Completa lo siguiente:
1. En el texto sobre la herencia hispana, ¿qué cosas creía quien narra que hacía todo el mundo, igual que su familia?
2. Prosigue el texto sobre la herencia hispana a partir de su última oración.

Fragmento seleccionado:

*-*-*

Del 15 de septiembre al 15 de octubre se celebra el Mes de la Herencia Hispana, un mes dedicado a reconocer y homenajear a las personas originarias o descendientes de países hispanohablantes y su cultura.
Según Smart History, el patrimonio cultural se basa en la historia y la identidad de las personas; es el vínculo entre el pasado, el presente y el futuro de cada individuo.
Estas son cuatro historias de escritoras hispanas que comparten su trayectoria y cómo su herencia cultural ha influido en sus vidas y en su identidad.
Ivana Bustamante Rojo

Al crecer en un hogar hispano en México, nunca supe que lo que mi familia y yo hacíamos en nuestra vida cotidiana no era común en el resto del mundo. Creía que todos comían al menos cuatro veces al día, tenían una imagen de Jesús en algún lugar de la casa y celebraban cumpleaños cada fin de semana.
Después de mudarme a San Diego desde Tijuana, esa creencia desapareció rápidamente y se hizo evidente que yo era la inusual. Al menos en la comunidad a la que me mudé, muchos de mis compañeros no estaban familiarizados con mi cultura ni con mis tradiciones. La comida que comía era diferente, al igual que mis interacciones con mi familia. Más importante, el idioma en el que me comunicaba ya no era algo en lo que pudiera confiar. Al tratar de asimilar, sentí que mi identidad se perdía un poco en el camino.
Mi familia siempre me motivó a esforzarme en los estudios, porque sabía que mi educación me llevaría lejos en la vida. Sin embargo, no era raro recibir comentarios que ponían en duda mi inteligencia, ya que algunos compañeros asociaban mi acento con la ignorancia. Las palabras “shin” y “chin” eran mis mayores enemigas, y me daba pánico leer en voz alta en clase.

*-*-*

Datos proporcionados:

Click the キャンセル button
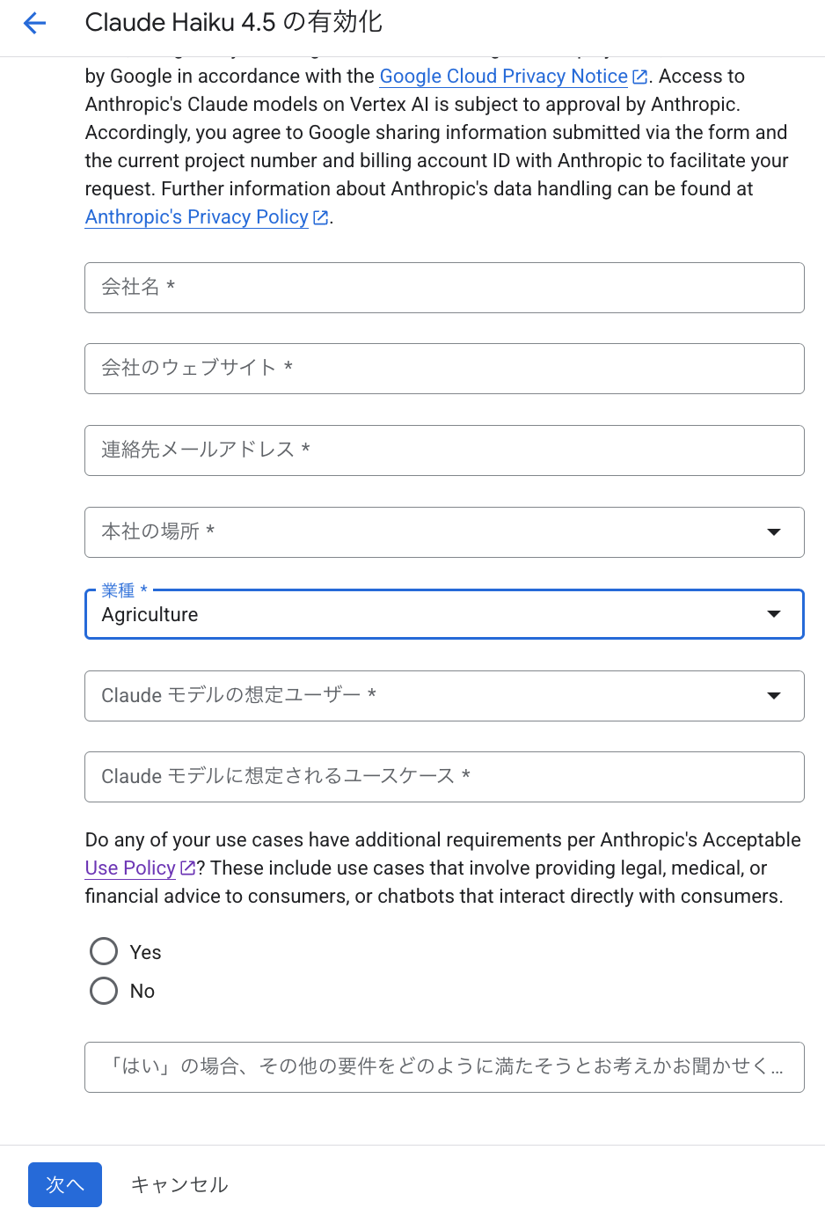The width and height of the screenshot is (825, 1223). coord(179,1185)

*-*-*

Respuestas:
1.
- Comer al menos cuatro veces al día
- Tener una imagen de Jesús en algún lugar de la casa
- Celebrar cumpleaños cada fin de semana

2.
A medida que fui creciendo, mi acento se fue desvaneciendo y mi vida cotidiana comenzó a parecerse a la de mis amigos, pero aun así no era suficiente. Las personas con las que más me identificaba culturalmente no me veían como a una igual. La gente cuestionaba mi origen étnico y sentía que tenía que demostrar constantemente que era una chica mexicana “real”. Nunca tenía la apariencia, bailaba, hablaba ni vestía de la “manera correcta”.
Ahora que estoy en la universidad, mi relación con mi herencia cultural ha crecido. Es la razón por la que escribo para la sección en español de este periódico. Mi herencia cultural me permite ver el mundo desde una perspectiva que ayuda a que otras personas de ascendencia hispana se sientan representadas y visibles. Estoy agradecida por mi herencia, porque me da la oportunidad de ser la voz de los estudiantes que tal vez se sienten como yo me sentía cuando era más joven.
Aunque me tomó un poco más de tiempo apreciar mi origen, me gusta pensar que honro mi herencia al escribir sobre ella. Sé que la Ivana más joven, que se esforzó tanto por aprender otro idioma, estaría muy orgullosa de que la carrera que elegí fuera posible gracias a su dedicación.
Joselyn Muñoz

Crecí en una ciudad predominantemente latina, West Chicago, Illinois. La mayoría de mis compañeros compartían tradiciones similares a las mías: celebraban la Navidad a medianoche, asistían a grandes fiestas familiares donde no conocía a la mitad de la gente, pero “todos somos primos”, y comían cinco enchiladas cuando tenía cinco años, porque, de lo contrario, mi abuelita pensaría que no me gustaba su cocina. Sin embargo, sentía una barrera entre ellos y yo.
Mis padres nacieron en Estados Unidos, mientras que mis abuelos emigraron desde diferentes partes de México. Crecí hablando inglés como primer idioma y tuve que aprender español en la escuela, a diferencia de mis padres, cuyo primer idioma era español.
En la escuela, siempre estuve en las clases avanzadas, donde normalmente era una de las cinco personas de color en una clase de 20 a 25 estudiantes. Esto aumentó la distancia entre mis compañeros y yo, a pesar de que compartíamos valores morales y tradiciones culturales similares. Solía sentirme avergonzada por no haber tomado más iniciativa para integrarme a una comunidad de la que me sentía excluida.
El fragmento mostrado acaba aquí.